Among the lines below, copy each one in which "size" appears.
···
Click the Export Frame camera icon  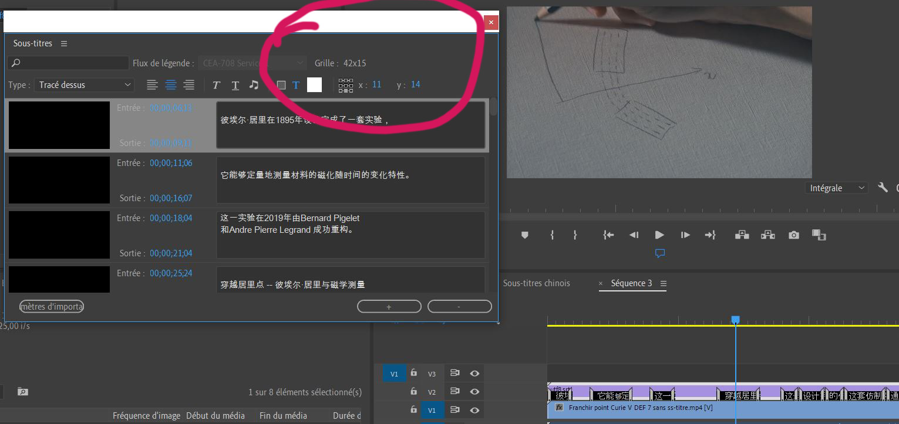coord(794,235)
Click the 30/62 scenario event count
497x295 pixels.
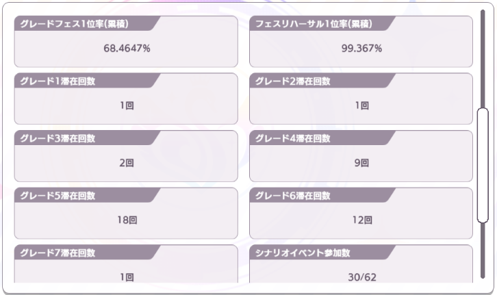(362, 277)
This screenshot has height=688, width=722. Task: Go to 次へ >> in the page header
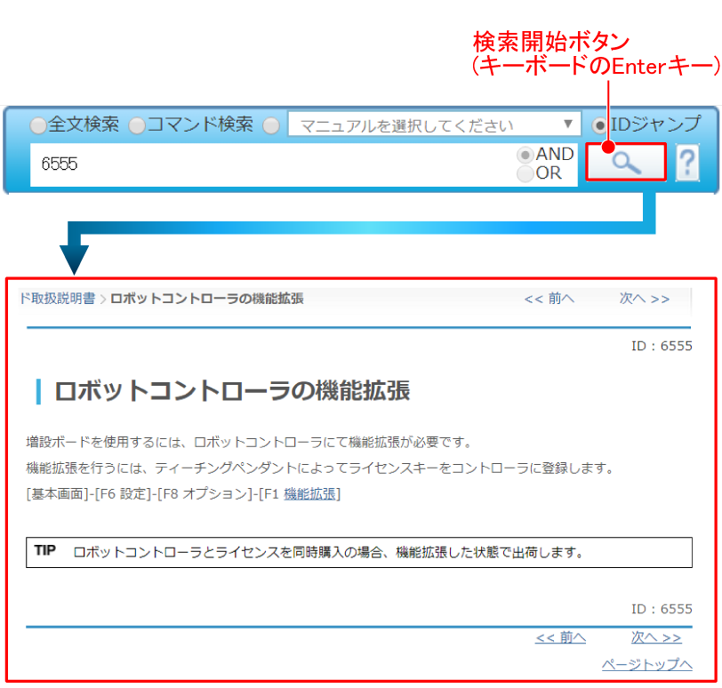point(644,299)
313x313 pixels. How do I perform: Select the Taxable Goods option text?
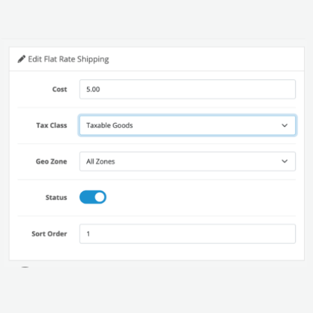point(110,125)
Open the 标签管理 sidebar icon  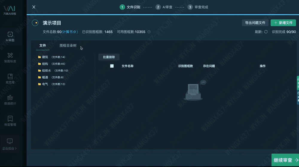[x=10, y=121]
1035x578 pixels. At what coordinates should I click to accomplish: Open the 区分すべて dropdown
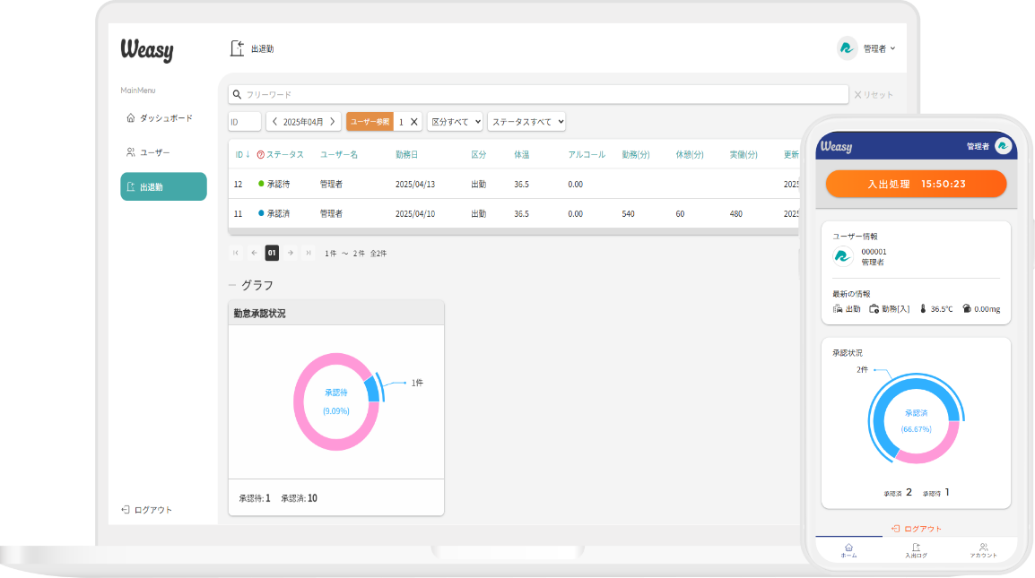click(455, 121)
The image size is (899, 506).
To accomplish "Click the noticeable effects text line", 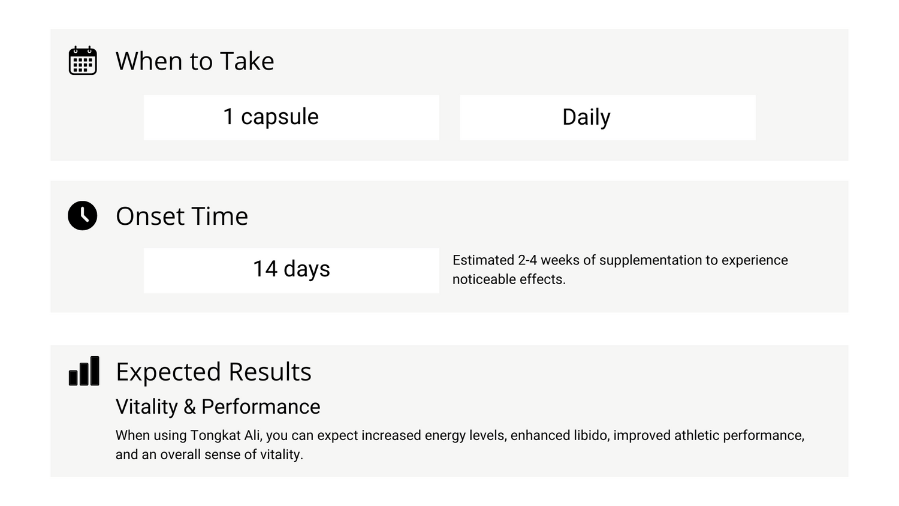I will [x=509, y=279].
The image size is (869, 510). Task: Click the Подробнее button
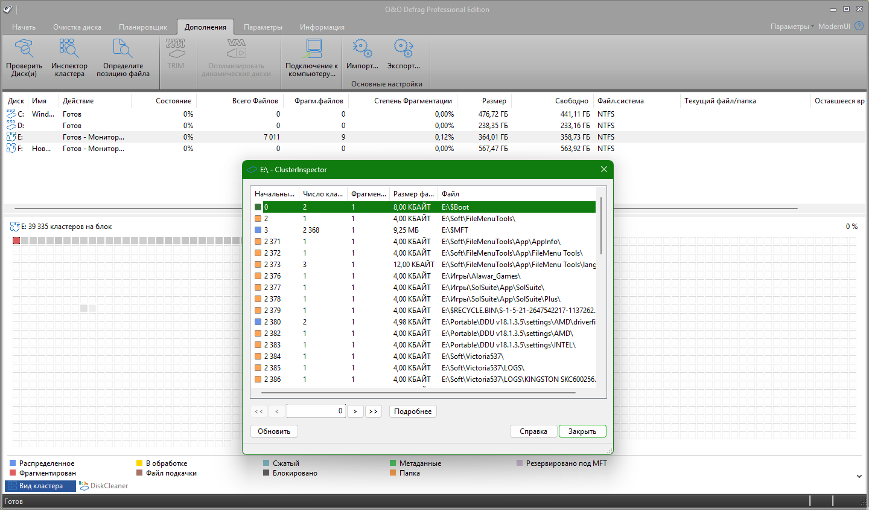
···
## The answer
The image size is (899, 506).
The image size is (869, 510). Task: Click the Подробнее button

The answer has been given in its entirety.